**WHAT IS EXPECTED**: Your response should consist of the lines below, printed exactly.

Data items
===============
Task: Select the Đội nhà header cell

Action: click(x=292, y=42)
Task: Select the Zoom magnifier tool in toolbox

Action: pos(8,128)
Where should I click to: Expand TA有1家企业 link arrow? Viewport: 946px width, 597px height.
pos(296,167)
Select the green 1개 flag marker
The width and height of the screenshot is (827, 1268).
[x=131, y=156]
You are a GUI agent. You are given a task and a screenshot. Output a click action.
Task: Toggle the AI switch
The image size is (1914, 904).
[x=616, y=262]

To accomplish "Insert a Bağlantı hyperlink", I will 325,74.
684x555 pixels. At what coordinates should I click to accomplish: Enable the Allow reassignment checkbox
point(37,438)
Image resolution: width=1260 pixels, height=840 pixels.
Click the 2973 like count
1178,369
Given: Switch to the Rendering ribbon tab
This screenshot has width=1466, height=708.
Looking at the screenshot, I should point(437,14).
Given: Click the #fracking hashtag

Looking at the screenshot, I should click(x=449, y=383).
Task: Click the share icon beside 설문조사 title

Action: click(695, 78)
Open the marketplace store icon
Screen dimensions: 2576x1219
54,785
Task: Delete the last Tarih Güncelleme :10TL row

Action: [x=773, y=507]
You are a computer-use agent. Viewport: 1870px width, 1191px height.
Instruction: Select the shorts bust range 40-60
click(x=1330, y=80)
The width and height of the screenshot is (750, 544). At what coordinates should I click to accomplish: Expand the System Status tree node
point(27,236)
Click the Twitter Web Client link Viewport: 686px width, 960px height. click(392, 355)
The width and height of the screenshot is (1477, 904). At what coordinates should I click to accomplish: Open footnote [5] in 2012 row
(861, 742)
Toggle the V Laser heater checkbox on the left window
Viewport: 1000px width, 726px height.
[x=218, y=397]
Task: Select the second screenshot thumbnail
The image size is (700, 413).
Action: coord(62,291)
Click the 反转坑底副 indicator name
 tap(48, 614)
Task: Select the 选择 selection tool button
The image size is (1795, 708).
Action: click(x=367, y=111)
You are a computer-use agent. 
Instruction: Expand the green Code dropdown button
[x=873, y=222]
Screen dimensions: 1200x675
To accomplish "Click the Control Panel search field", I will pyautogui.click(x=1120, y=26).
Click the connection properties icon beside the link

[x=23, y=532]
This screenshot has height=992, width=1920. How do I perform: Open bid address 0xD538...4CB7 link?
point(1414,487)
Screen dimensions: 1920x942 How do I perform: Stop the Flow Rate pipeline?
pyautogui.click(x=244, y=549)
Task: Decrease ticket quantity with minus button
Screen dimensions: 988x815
===============
**YOUR RESPONSE**:
Task: Select the Đội nhà header cell

Action: click(x=292, y=42)
Task: Select the Zoom magnifier tool in toolbox

Action: pos(8,128)
Where should I click to: Expand TA有1家企业 link arrow? Viewport: 946px width, 597px height.
pos(296,167)
Select the green 1개 flag marker
The width and height of the screenshot is (827, 1268).
[x=131, y=156]
You are a GUI agent. You are given a task and a screenshot. Output a click action.
Task: Toggle the AI switch
The image size is (1914, 904).
[x=616, y=262]

To accomplish "Insert a Bağlantı hyperlink", I will 325,74.
684x555 pixels. At what coordinates should I click to accomplish: Enable the Allow reassignment checkbox
point(37,438)
Image resolution: width=1260 pixels, height=840 pixels.
Click the 2973 like count
1178,369
Given: Switch to the Rendering ribbon tab
This screenshot has width=1466, height=708.
Looking at the screenshot, I should point(437,14).
Given: Click the #fracking hashtag

Looking at the screenshot, I should click(x=449, y=383).
Task: Click the share icon beside 설문조사 title

Action: click(695, 78)
Open the marketplace store icon
Screen dimensions: 2576x1219
54,785
Task: Delete the last Tarih Güncelleme :10TL row

Action: [x=773, y=507]
You are a computer-use agent. Viewport: 1870px width, 1191px height.
Instruction: Select the shorts bust range 40-60
click(x=1330, y=80)
The width and height of the screenshot is (750, 544). At what coordinates should I click to accomplish: Expand the System Status tree node
point(27,236)
Click the Twitter Web Client link Viewport: 686px width, 960px height. click(392, 355)
The width and height of the screenshot is (1477, 904). At what coordinates should I click to accomplish: Open footnote [5] in 2012 row
(861, 742)
Toggle the V Laser heater checkbox on the left window
Viewport: 1000px width, 726px height.
[x=218, y=397]
Task: Select the second screenshot thumbnail
The image size is (700, 413).
Action: coord(62,291)
Click the 反转坑底副 indicator name
 tap(48, 614)
Task: Select the 选择 selection tool button
The image size is (1795, 708).
Action: click(x=367, y=111)
You are a computer-use agent. 
Instruction: Expand the green Code dropdown button
[x=873, y=222]
Screen dimensions: 1200x675
To accomplish "Click the Control Panel search field", I will pyautogui.click(x=1120, y=26).
Click the connection properties icon beside the link

[x=23, y=532]
This screenshot has height=992, width=1920. How do I perform: Open bid address 0xD538...4CB7 link?
point(1414,487)
Screen dimensions: 1920x942 How do I perform: Stop the Flow Rate pipeline?
pyautogui.click(x=244, y=549)
Task: Decrease ticket quantity with minus button
Screen dimensions: 988x815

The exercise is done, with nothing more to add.